------ Selected passage

HealthDay News — Rapid sentinel surveillance can help monitor the epidemiology of coronavirus disease 2019 (COVID-19), according to research published in the April 3 early-release issue of the U.S. Centers for Disease Control and Prevention Morbidity and Mortality Weekly Report.
Marissa L. Zwald, Ph.D., from the Santa Clara County COVID-19 Response Field Team of the U.S. Centers for Disease Control and Prevention, and colleagues examined the extent of COVID-19 in the community using sentinel surveillance in Santa Clara County. Four urgent care sites participated as sentinel sites during March 5 to 14, 2020. County residents evaluated for respiratory symptoms who had no known risk for COVID-19 were identified at these sentinel sites. A sample of specimens that tested negative for influenza was tested for severe acute respiratory syndrome coronavirus 2 (SARS-CoV-2) RNA.

------------

* **Prompt**: Continue the news report on COVID-19 sentinel surveillance in Santa Clara County, picking up after its final sentence.

------ Given records

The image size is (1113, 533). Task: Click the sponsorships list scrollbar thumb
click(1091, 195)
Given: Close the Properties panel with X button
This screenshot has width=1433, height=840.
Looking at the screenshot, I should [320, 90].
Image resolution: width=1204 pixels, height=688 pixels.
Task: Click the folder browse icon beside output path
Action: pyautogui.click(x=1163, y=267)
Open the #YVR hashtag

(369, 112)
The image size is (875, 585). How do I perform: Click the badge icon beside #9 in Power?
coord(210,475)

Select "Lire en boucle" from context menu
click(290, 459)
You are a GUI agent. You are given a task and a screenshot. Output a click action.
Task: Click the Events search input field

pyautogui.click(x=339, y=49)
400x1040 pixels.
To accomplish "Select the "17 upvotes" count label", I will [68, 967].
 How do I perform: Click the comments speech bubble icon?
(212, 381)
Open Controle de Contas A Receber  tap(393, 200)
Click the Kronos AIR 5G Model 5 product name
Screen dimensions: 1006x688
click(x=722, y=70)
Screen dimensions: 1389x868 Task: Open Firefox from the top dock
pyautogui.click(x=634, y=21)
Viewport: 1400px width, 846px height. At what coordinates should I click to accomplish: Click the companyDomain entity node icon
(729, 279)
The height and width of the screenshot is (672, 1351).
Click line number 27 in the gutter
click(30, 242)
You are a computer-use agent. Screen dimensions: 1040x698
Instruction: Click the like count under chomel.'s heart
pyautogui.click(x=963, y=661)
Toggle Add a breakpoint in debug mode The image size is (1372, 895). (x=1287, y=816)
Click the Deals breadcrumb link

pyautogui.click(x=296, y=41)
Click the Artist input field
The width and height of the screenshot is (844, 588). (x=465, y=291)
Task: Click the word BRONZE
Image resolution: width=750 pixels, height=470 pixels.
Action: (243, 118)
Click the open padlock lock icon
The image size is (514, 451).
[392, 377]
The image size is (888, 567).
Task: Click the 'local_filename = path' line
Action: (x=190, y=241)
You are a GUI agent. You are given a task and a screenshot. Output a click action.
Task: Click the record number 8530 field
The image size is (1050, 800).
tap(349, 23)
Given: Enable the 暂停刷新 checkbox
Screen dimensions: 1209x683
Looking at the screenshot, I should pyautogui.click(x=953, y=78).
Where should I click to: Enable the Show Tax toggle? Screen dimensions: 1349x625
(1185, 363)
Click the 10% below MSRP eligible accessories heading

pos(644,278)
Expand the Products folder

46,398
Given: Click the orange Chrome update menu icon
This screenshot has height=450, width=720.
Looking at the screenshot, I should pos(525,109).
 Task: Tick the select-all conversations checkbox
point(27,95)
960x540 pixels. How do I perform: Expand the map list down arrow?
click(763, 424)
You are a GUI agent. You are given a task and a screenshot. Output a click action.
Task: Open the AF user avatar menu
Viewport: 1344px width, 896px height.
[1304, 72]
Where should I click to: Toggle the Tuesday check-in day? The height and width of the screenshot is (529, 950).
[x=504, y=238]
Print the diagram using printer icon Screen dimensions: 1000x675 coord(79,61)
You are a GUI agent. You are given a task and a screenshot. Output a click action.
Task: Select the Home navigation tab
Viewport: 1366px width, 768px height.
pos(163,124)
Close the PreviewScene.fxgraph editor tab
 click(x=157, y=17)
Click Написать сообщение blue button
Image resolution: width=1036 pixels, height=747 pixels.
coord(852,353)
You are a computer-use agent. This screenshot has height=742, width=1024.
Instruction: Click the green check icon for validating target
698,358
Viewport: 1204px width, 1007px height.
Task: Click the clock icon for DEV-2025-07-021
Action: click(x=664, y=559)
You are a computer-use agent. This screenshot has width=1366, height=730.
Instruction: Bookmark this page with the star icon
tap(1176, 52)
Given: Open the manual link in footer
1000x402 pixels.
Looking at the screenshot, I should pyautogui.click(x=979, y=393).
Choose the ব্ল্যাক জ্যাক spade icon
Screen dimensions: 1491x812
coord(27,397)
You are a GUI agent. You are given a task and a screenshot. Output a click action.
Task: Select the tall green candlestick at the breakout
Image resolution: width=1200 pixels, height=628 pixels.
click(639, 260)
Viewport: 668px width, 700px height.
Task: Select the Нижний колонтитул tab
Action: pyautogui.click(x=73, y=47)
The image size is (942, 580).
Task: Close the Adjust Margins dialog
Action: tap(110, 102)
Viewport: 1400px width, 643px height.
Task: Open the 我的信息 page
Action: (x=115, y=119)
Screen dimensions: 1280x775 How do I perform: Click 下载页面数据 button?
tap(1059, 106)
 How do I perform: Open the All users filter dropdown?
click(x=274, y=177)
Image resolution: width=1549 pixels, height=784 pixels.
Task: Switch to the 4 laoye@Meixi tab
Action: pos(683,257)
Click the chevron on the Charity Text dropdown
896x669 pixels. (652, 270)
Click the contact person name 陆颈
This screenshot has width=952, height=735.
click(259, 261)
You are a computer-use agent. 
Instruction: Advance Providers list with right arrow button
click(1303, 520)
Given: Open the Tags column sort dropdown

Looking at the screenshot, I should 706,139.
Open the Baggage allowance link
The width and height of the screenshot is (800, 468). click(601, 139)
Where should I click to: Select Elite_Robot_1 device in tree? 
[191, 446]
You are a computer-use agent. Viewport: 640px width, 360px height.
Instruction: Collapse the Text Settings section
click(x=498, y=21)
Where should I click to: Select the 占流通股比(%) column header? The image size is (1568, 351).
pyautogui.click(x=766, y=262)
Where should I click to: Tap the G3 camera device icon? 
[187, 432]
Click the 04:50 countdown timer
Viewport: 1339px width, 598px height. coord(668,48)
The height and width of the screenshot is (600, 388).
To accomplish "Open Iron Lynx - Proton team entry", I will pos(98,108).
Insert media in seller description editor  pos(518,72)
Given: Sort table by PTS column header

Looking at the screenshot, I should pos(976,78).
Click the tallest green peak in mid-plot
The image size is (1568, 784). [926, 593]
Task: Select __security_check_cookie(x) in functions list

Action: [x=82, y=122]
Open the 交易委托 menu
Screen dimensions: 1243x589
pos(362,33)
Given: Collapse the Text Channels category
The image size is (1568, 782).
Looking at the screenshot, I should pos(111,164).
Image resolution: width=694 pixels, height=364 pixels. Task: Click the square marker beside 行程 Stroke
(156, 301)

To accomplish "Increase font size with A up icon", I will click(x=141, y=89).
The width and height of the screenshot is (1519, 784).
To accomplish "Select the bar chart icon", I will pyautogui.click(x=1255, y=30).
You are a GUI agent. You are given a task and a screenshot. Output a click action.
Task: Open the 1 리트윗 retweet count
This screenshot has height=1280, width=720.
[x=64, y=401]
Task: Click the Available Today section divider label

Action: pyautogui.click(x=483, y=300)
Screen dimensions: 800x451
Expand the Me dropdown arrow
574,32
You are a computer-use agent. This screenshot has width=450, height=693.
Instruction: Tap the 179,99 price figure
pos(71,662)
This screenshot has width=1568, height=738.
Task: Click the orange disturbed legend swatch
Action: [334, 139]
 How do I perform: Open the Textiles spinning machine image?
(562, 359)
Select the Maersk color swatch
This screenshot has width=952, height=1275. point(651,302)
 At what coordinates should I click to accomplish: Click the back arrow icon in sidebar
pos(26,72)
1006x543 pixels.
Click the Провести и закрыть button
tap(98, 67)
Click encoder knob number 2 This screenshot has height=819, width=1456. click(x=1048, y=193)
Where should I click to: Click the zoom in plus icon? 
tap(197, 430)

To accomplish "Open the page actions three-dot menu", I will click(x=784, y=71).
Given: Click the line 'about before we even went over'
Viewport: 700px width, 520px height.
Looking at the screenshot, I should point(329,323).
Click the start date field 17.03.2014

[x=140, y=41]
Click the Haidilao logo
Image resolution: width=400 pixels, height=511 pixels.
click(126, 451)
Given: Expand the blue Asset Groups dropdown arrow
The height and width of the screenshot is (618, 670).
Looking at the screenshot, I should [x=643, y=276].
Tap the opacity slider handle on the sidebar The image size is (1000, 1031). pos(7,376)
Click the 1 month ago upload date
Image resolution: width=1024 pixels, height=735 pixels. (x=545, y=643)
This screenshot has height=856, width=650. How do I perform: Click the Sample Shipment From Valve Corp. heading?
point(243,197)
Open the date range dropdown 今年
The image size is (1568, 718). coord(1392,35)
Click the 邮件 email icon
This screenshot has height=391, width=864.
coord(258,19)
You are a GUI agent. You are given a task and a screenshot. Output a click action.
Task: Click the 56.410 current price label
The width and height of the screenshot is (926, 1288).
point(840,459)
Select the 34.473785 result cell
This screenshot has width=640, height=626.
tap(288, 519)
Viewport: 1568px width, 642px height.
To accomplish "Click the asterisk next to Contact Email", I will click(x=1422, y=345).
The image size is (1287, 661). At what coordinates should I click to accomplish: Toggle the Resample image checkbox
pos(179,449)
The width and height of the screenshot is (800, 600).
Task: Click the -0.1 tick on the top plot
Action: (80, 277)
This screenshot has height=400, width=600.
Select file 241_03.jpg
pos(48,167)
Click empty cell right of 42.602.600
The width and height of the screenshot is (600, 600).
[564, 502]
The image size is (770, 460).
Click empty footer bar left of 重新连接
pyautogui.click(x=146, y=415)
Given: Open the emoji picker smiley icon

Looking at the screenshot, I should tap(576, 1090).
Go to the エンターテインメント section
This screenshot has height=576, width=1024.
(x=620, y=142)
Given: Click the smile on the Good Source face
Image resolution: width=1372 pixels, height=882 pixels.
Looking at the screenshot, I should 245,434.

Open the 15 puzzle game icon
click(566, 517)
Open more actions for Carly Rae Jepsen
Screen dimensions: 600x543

------------

* **Response below**:
The researchers found that 23 percent of the 226 patients who met the inclusion criteria had positive test results for influenza. Seventy-nine specimens with negative test results for influenza were tested for SARS-CoV-2, and 11 percent of these (nine samples) had evidence of infection. As a result of these data and an increasing number of cases with no known transmission source, a series of community mitigation strategies were initiated.
“Local public health departments can use sentinel surveillance to assess the level of community transmission of COVID-19 and to better guide the selection and implementation of community mitigation measures, including the scale, timing, duration, and settings in which to focus these strategies,” the authors write.